# EXERCISE PROMPT:
What is needed is a word-for-word transcript of the listing, free of pictures.

# AVAILABLE RECORDS:
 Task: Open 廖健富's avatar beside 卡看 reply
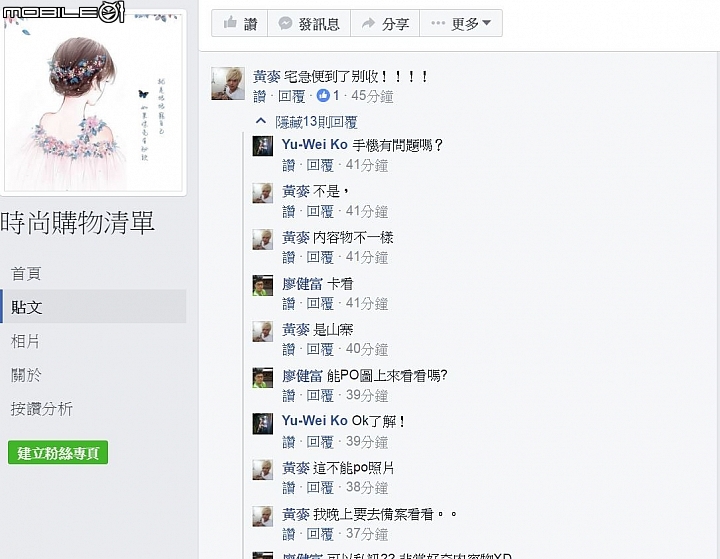(263, 285)
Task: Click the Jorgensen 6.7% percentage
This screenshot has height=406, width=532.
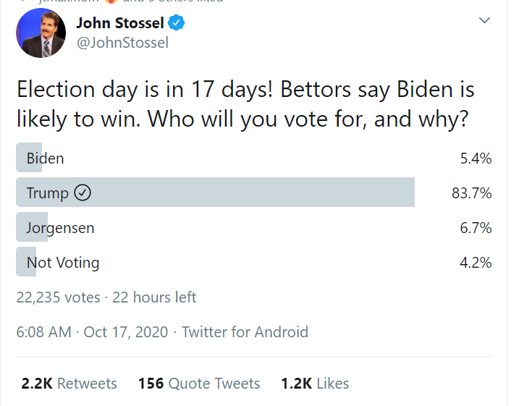Action: [476, 228]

# RESULT FOR THIS EXERCISE:
 Task: Open 廖健富's avatar beside 卡看 reply
(263, 285)
Task: Click the Jorgensen 6.7% percentage
This screenshot has height=406, width=532.
Action: [476, 228]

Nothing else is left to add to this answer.